Create a daily schedule for sanitizing tables, chairs, door handles, and any other touched areas. Finally, it should go without saying that all staff — from cooks to waiters to bussers — should be regularly tested for COVID-19. If anyone feels sick, they should not come to work. Trimming down your menu or adjusting your hours of operation can allow you to operate with a smaller staff when needed. (Low on waiters or tables? Online ordering means serving more customers through takeout and delivery, even if your seating space is limited.)

Be vocal about your options

Ensure your customers know you're offering indoor and virtual dining options. Every customer touchpoint needs to mention your continued online ordering.
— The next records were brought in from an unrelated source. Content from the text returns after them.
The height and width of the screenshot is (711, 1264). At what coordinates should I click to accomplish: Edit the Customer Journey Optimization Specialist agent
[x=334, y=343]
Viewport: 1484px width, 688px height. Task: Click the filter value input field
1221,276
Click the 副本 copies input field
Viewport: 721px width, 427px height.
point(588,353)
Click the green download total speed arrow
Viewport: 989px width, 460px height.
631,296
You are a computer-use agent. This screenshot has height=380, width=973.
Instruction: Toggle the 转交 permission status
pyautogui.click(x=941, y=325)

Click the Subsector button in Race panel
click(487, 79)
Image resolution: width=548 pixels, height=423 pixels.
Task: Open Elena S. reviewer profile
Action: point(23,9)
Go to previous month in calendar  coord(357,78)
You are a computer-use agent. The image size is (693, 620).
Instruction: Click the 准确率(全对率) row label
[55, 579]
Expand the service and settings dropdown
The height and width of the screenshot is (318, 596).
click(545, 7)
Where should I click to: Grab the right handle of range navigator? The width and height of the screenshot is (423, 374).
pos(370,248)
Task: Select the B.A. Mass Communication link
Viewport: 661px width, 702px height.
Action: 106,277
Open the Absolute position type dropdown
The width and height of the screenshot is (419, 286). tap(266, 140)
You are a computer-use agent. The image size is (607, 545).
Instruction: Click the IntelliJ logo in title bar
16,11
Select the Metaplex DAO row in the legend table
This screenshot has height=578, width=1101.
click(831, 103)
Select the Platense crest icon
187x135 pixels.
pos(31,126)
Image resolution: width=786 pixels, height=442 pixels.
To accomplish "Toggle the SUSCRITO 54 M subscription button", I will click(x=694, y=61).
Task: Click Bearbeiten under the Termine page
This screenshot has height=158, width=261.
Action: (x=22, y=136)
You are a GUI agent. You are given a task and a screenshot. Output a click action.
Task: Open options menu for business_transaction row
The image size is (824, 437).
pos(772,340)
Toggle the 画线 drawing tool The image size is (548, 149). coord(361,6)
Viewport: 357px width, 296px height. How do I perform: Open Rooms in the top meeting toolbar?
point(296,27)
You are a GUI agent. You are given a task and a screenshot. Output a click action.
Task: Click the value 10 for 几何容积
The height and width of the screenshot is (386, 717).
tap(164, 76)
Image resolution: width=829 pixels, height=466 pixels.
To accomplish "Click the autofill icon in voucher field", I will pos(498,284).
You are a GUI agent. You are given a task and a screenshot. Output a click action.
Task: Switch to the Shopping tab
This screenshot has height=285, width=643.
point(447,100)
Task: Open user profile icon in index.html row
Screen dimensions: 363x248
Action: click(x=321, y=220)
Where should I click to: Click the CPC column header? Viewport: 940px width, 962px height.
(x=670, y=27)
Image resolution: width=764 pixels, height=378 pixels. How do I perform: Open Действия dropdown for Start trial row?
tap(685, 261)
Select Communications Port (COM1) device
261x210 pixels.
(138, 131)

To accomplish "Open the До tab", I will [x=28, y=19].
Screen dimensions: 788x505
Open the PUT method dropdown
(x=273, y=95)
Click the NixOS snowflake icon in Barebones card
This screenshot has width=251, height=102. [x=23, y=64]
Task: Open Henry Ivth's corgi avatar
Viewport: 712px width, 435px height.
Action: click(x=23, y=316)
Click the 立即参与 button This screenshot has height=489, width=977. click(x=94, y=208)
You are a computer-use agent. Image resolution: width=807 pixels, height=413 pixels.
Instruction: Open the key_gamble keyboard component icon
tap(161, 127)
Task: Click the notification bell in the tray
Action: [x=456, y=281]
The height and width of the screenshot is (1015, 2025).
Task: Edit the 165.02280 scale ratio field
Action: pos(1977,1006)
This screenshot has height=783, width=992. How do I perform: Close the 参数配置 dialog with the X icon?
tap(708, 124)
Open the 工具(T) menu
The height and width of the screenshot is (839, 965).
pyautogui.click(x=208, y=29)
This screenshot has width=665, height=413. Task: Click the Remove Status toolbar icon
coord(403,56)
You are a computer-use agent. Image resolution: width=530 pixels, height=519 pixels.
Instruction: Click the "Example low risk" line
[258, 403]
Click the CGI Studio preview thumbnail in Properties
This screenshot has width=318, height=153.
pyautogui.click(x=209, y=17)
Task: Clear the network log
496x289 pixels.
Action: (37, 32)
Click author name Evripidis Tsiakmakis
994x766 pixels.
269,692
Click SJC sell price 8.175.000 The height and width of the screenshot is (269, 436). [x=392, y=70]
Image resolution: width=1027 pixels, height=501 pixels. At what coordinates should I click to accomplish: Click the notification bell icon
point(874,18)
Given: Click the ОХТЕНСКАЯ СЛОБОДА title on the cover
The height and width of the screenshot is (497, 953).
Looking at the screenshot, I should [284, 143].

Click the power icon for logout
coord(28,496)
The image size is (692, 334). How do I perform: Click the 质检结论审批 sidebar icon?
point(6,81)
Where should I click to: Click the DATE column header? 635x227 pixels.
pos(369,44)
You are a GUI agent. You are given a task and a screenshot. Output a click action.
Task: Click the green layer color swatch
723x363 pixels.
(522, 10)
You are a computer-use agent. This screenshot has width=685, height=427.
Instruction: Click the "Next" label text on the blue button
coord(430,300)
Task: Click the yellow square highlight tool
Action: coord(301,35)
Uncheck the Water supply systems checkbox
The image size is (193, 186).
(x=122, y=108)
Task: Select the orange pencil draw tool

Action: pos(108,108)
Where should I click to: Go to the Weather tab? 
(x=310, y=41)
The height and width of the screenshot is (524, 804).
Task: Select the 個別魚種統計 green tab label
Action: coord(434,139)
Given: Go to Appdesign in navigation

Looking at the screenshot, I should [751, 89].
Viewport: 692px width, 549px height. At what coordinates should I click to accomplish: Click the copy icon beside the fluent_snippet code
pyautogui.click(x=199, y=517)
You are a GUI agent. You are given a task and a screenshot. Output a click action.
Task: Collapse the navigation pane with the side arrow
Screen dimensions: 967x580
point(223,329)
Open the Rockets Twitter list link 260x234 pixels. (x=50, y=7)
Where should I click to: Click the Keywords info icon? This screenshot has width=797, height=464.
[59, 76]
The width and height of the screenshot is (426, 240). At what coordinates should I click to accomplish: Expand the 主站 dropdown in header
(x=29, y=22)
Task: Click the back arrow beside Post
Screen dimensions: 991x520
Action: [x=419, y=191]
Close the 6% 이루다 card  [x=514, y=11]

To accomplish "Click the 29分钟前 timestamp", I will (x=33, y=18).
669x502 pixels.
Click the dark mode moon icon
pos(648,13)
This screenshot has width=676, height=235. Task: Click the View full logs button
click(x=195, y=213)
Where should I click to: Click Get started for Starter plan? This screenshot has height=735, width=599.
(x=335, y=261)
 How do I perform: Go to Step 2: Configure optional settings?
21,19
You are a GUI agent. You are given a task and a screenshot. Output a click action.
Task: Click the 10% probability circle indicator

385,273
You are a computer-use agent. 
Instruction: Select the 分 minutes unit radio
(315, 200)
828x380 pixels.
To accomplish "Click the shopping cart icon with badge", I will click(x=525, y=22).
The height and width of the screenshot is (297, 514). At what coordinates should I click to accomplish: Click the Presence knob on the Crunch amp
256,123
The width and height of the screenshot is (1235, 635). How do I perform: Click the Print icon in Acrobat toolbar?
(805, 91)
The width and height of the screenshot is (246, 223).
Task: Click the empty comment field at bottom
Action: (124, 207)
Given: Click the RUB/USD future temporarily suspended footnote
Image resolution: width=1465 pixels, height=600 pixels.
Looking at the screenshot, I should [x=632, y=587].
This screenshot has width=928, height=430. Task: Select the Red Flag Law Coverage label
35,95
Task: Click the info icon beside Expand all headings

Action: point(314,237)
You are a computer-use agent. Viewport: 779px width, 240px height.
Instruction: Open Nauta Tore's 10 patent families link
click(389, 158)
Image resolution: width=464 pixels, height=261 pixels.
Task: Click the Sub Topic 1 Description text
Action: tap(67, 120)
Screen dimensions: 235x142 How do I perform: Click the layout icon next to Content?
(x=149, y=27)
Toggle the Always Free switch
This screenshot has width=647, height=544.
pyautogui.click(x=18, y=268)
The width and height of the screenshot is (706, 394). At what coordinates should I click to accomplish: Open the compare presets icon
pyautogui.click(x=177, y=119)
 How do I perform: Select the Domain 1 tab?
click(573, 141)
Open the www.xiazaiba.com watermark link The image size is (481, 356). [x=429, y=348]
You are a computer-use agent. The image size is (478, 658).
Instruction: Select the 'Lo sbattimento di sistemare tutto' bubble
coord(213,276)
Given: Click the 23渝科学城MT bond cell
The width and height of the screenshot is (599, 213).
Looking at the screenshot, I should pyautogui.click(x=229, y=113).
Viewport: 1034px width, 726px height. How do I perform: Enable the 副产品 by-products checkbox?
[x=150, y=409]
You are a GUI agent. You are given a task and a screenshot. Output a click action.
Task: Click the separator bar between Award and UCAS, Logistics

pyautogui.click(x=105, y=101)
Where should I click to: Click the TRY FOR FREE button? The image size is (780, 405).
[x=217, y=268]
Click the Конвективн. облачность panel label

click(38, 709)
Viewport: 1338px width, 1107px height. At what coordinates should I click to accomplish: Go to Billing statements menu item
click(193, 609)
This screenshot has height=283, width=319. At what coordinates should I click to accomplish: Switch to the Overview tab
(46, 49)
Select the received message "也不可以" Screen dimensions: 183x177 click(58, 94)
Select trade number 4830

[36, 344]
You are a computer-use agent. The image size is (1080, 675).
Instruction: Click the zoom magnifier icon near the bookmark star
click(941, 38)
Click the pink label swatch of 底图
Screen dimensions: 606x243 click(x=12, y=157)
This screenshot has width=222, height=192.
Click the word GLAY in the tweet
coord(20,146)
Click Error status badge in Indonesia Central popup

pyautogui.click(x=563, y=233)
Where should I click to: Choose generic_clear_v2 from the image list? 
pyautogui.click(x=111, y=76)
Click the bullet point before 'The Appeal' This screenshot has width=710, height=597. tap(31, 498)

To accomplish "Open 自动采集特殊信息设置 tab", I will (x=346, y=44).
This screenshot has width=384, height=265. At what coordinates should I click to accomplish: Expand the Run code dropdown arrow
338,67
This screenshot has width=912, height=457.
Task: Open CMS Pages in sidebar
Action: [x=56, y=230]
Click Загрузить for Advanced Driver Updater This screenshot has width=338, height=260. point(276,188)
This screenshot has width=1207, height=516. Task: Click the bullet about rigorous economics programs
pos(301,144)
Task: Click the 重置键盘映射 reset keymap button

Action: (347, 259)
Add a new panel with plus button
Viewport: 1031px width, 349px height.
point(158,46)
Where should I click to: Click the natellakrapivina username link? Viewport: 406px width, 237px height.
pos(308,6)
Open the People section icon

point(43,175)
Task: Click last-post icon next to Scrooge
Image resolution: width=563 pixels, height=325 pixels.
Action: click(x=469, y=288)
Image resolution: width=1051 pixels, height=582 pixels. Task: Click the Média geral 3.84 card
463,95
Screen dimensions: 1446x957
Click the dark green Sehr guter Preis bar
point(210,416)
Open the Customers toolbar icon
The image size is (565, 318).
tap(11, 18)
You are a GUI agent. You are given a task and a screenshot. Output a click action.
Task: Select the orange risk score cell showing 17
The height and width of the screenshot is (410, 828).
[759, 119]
Your website, social media, email newsletter, and even signs stuck in the ground outside your restaurant should communicate the steps you're taking to keep all of your customers safe, including takeout or delivery options and any adjustments you've made indoors.

If your customers need a little help figuring out how to order — maybe you've switched to a new ordering system, or your town has an older demographic — consider making a video that walks them through the process step by step. This video could be a screen recording on desktop or mobile or a walkthrough on their laptop or phone. Share the video on your social media platforms to help your customers feel more comfortable ordering their meals.

If you aren't already utilizing SEO and geotags, these are the two best ways to market a local restaurant. Naturally incorporate keywords on your website that mention your city and type of restaurant, such as, "We're proud to be one of the best Atlanta sushi restaurants." Build out your Google Businessprofile with up-to-date information (including info on your COVID policies), so you'll show up in more Google searches. And encourage your customers to add a geotag when they post about your restaurant on social media.

The bottom line is restaurants need to be flexible. Pay attention to customer insight and be willing to offer the options your customers want. If you don't, you will miss out on at least 30% of the business you could have had.

And the good news? Accommodating your customers isn't that hard. After all, we learned how to do things the virtual way in 2020. So now we just have to keep on keeping on!